══ PASSAGE PROVIDED ══
Showing posts with label blogging. Show all posts
Showing posts with label blogging. Show all posts

Wednesday, September 19, 2007

THIS BLOG RESIDES IN MY COLON

I keep talking about how good this blog has been for me but it also creates a feeling of cowardice. First off, I don't use my real name - there is little risk of exposing these ideas and thoughts to people who know me on a visual level. And, more importantly, is the assumption that no one who meets me would ever know this side of me exists. No one would know how confused and generally emotional I am. No one would ever see this blog IN me. Outside of this online world I bury this blog deep down alongside memories that now act as tiny ghosts...almost invisible. It's only in this e-world that I allow it to be exposed...and even then, with precautions.

I suppose it's a step. But then again, would I ever want to be comfortable sharing these ideas with people on a daily basis? Is that a goal I'd want to achieve? I don't think so. I think I need to remember I'm built a certain way and that's okay. I've found a couple people in my life who understand that and "get me" (I think). I'll just continue to hope there are more out there...and that our paths will cross.

Thursday, August 9, 2007

DON'T LOOK AT ME WHEN YOU READ THIS!

Why do I blog? It's a great writing exercise and, of course, therapeutic. But I could just write in my journal and achieve these objectives, right?

I must be the strangest blogger in the blogosphere. I've told less than a handful of people about my blog (most of which reside in a country outside the United States). I don't promote it or play the "search engine game." So why bother? Most people look to make money off their blogs or build communities of like-minded individuals. What am I doing here?

I suppose it's my baby-step towards being more open. Although I don't promote this blog, I know there is a chance that someone could come across it (like my first ever Internet friend - hi, Lachrimae!). That makes it slightly more risky...and rewarding. And the simple fact that it is on the Internet for anyone to come across makes it feel like I'm being more open - something a journal entry can't do.

When I first started this blog I was cryptic with my messages and less intimate. I would write something here and then run to my room to write the emotional details in my journal. That has changed and now my blog has become a more honest extension of my journal.

In any case, I'm very happy with the emotionally-open progress I feel I've made since blogging. I'm not where I'd like to be, or rather where most other people would like me to be, but I'm slowly improving. Maybe one day I'll send a link to this blog to people who I'll actually see face-to-face on a consistent basis. Uh, that may be a while though...

Thursday, January 25, 2007

WHICH ONE IS TOUGHER? CLIMBING MOUNT EVEREST OR BLOGGING?
═══
══ DATA TO EXAMINE ══
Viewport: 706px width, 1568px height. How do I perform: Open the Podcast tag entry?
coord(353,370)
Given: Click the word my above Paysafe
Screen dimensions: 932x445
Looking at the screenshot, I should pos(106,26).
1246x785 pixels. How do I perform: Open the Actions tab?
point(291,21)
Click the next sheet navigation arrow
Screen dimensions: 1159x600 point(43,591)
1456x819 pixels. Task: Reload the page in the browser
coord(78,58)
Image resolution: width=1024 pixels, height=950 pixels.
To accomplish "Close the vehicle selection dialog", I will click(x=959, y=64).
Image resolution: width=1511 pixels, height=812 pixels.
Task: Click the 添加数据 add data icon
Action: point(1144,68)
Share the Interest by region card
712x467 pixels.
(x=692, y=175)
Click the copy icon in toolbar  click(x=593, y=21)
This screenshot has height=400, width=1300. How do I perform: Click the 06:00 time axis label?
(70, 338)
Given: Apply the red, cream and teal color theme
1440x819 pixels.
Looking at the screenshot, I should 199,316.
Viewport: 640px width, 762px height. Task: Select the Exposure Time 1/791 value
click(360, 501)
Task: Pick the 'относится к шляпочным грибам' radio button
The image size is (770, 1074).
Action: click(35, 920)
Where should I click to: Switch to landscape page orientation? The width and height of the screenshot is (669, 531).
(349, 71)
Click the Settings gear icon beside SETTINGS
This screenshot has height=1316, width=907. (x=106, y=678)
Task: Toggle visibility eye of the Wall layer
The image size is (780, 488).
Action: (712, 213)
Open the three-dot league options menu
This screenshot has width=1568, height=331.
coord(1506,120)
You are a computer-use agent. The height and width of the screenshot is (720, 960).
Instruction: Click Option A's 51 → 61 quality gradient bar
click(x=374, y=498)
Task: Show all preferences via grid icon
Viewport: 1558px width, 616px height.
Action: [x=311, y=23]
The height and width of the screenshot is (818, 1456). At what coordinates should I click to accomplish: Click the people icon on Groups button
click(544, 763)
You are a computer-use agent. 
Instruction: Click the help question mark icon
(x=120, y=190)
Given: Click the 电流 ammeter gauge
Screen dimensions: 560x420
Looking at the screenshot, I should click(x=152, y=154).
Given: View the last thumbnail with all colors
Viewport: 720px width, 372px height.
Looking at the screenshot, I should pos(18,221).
═══
**WHAT NEEDS TO BE DONE**
In the blog posts above, where do most of the people the writer has told about the blog live?

**COMPLETED TASK**
In a country outside the United States.